**AUFGABE 1:** Prüfen Sie, ob die folgenden Aussagen mit dem Flugbericht übereinstimmen, und antworten Sie jeweils mit Ja oder Nein samt den entscheidenden Worten des Flugberichts im genauen Wortlaut: (a) Im Flugbericht ist von mehreren beobachteten Blitzen die Rede. (b) Der Bodenwind wurde während des Flugs über eine App kontrolliert. (c) Ein Taxi brachte die erzählende Person nach der Landung zum Bahnhof.

Normalerweise gehe ich nicht fliegen, wenn Gewitter angesagt sind, in den Alpen schon gar nicht. Ich musste mir also überlegen, ob ich landen gehen soll, oder ob ich mit der Situation einen vernünftigen Umgang finden konnte. Vor Champagnol bin ich dann mal ins mehrheitlich Blaue raus geflogen. Da konnte ich die sich aufbauenden Wolken von der Seite gut beobachten. Vor mir Richtung Westen war rechterhand alles blau, dann kam eine ziemlich scharfe, gerade Wolkengrenze und weiter links wurde es immer dunkler und regnete ständig. Blitze habe ich nur einen gesehen. Als ich wieder eher schwaches Steigen ausgedreht habe, habe ich mal die nächste Wolke am Rand zum Blauen angesteuert und bis ca 1800 aufgedreht. Ich habe die ganze Zeit über die Burnair-Go-App den Bodenwind kontrolliert, um sicher zu gehen, dass da unten alles gut landbar ist. Ich hätte noch viel höher aufdrehen können (Sebi war auf 2500. War wohl Basishöhe), wollte aber nicht so nahe an die Wolken gehen. Man weiss ja nie so recht beim Aufdrehen, ob die Wolken sich nicht schnell aufbauen und zu saugen beginnen. Dann habe ich mal das Blaue angesteuert, um zu sehen, ob ich weg von den grossen Wolken gut vorankomme. Das ging sehr gut, die Wolken zogen also nicht.

So bin ich dann dem Wolkenrand entlang von Quelli zu Quelli geflogen. Ich habe auch immer geschaut, ob es  für den Fall, dass ich doch noch hätte runterspiralen müssen, mit Windversatz geeignete Landeplätze gab. Da unten hats nämlich teilweise ziemlich viel Wald. Ausserdem habe ich immer meinen Anti-G-Bremsschirm dabei, falls ich zur Not runterspiralen muss.

Mit dieser Taktik habe ich mich sicher gefühlt. Total entspannt war ich trotzdem nicht, die Natur hat ja immer auch etwas unberechenbares.

Beim Rausfliegen ins Flache vor Bourg-en-Bresse stand vor mir eine fette Wolkenstrasse, die sich dann aber sehr zügig aufgelöst hat. Einmal hatte ich kurz noch schwaches Steigen. Weil ich aber noch relativ hoch war, wollte ich noch besseres finden. Dem war aber nicht so, weshalb ich dann bei einem kleinen Weiler landen ging.

 

Der Nachbar, den ich gefragt hatte, ober mir ein Taxi organisieren könnte, hat mich dann freundlicherweise zum Bahnhof gebracht, weil anscheinend kein Taxi verfügbar war.

**AUFGABE 2:** Tauschen Sie in den Datensätzen von der Zeile mit „You are a computer-use“ bis einschließlich zum Ende der Datensätze „Screen dimensions“ gegen „Screen size“ aus und geben Sie diese Zeilen sonst unverändert wieder. Lassen Sie die Bilder in Ihrer Antwort weg.

**EXTRAHIERTE DATENSÄTZE:**
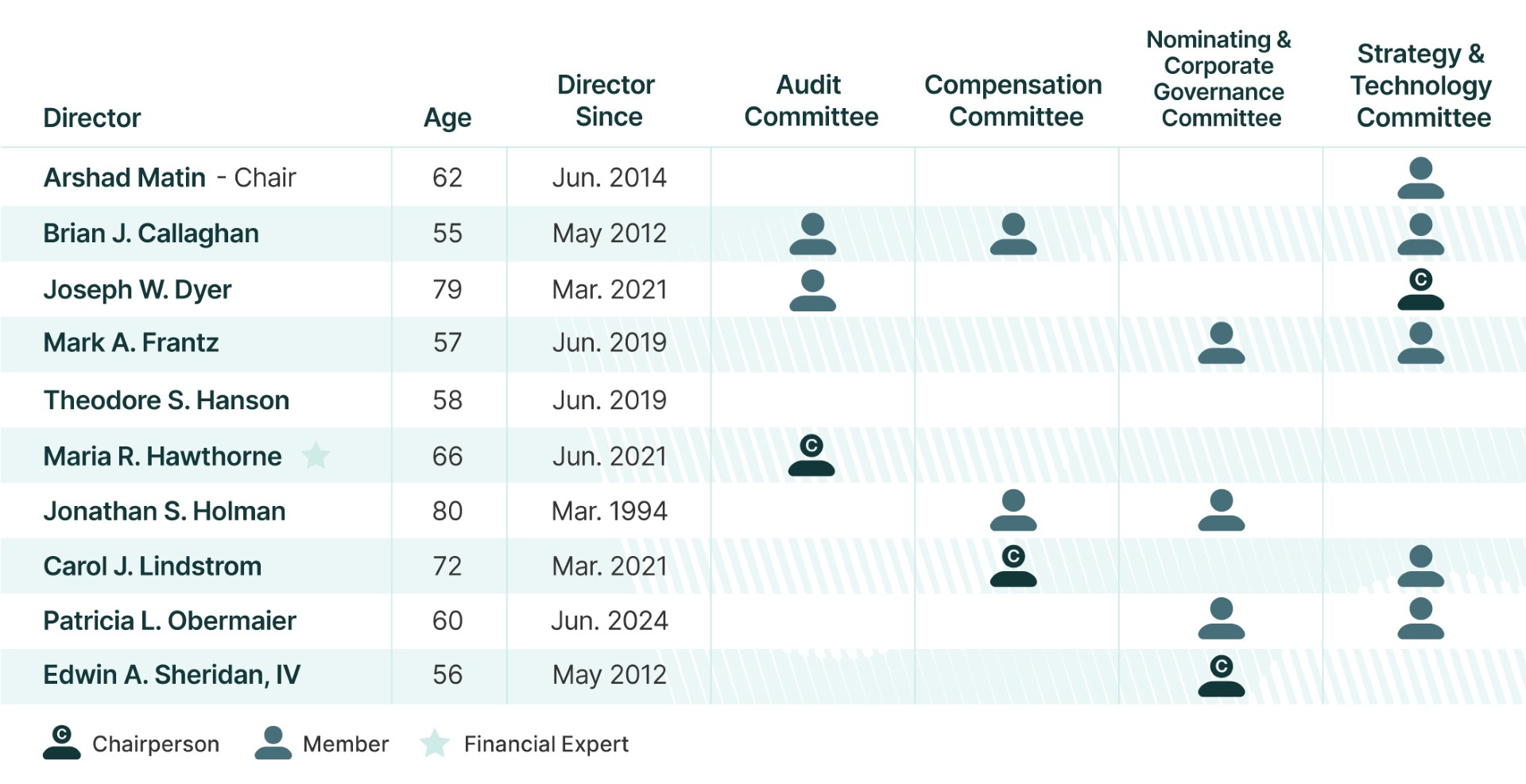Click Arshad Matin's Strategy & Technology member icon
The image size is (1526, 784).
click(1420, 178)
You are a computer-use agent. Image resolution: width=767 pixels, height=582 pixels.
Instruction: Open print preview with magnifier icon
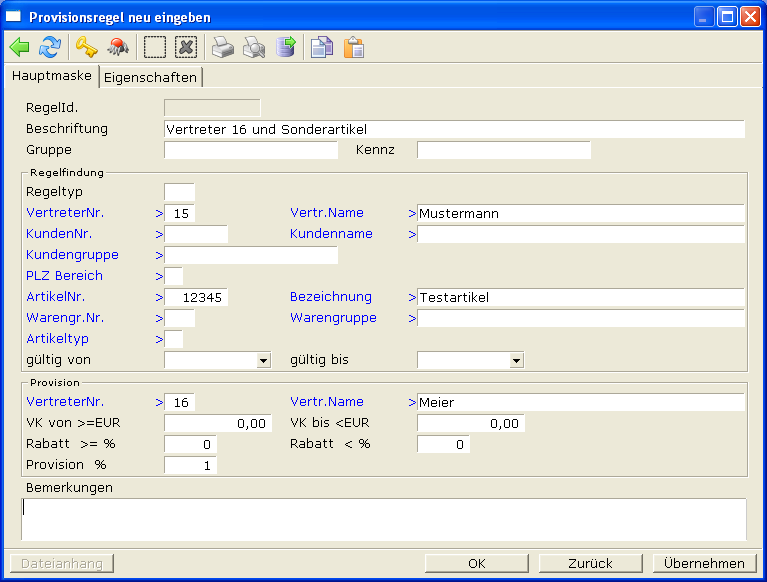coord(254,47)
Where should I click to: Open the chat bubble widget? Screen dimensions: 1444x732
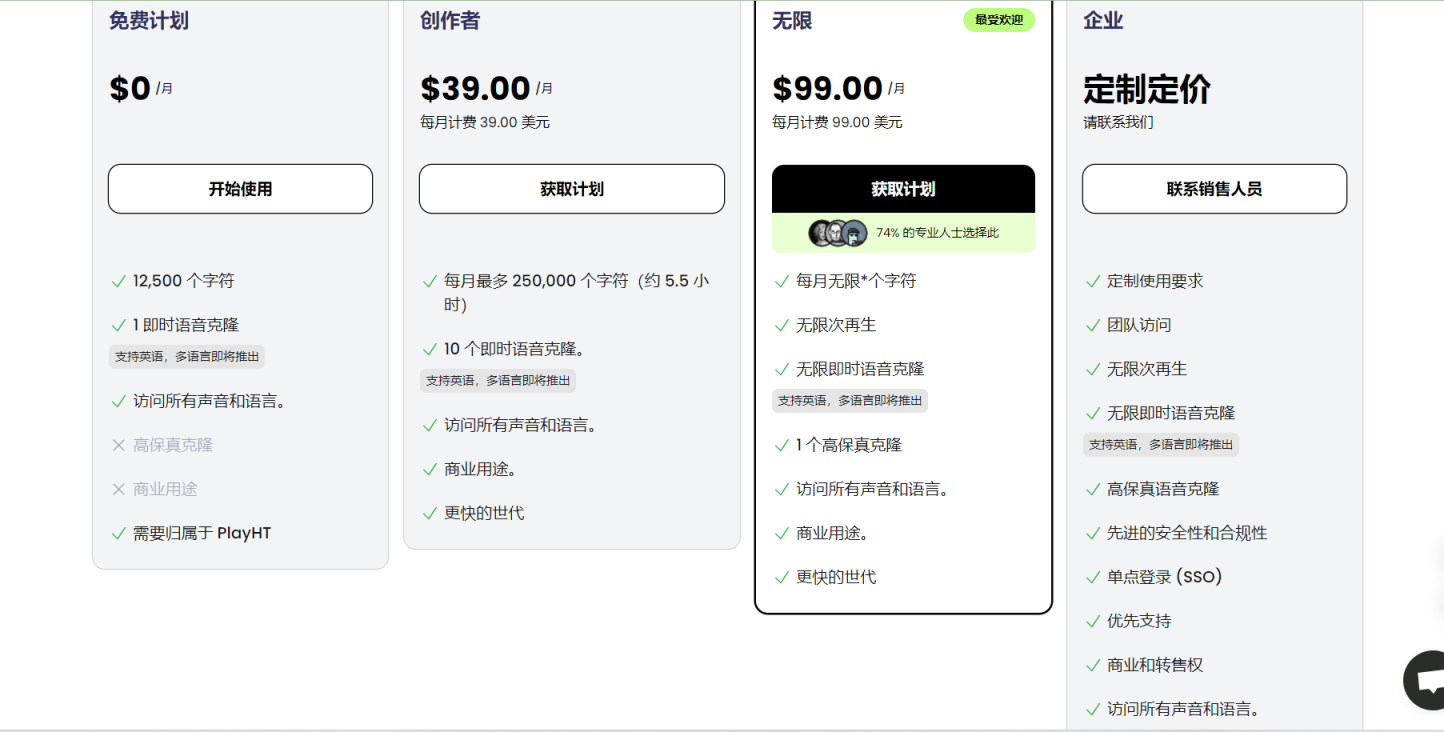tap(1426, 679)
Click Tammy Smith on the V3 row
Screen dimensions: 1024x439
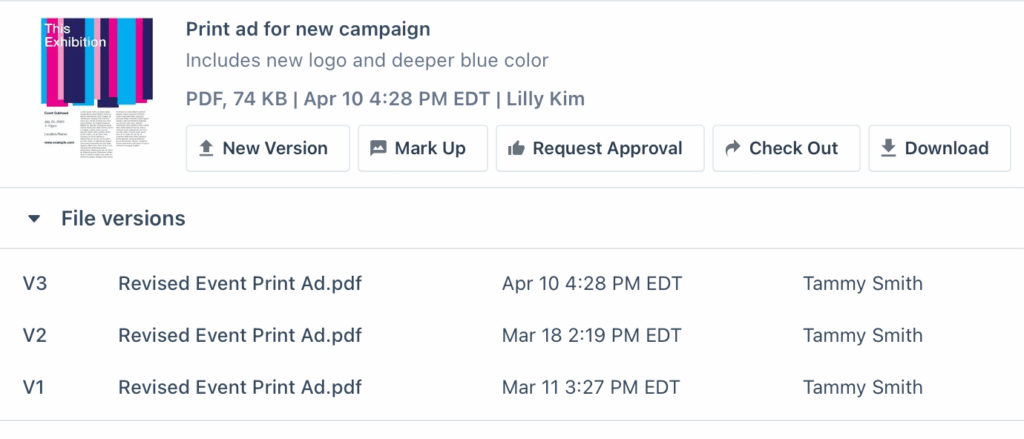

**ANTWORT 1:**
(a) Nein: „Blitze habe ich nur einen gesehen.“
(b) Ja: „Ich habe die ganze Zeit über die Burnair-Go-App den Bodenwind kontrolliert“
(c) Nein: „hat mich dann freundlicherweise zum Bahnhof gebracht, weil anscheinend kein Taxi verfügbar war“

**ANTWORT 2:**
You are a computer-use agent. Image resolution: width=767 pixels, height=582 pixels.
Instruction: Open print preview with magnifier icon
coord(254,47)
Where should I click to: Open the chat bubble widget? Screen size: 1444x732
tap(1426, 679)
Click Tammy Smith on the V3 row
Screen size: 1024x439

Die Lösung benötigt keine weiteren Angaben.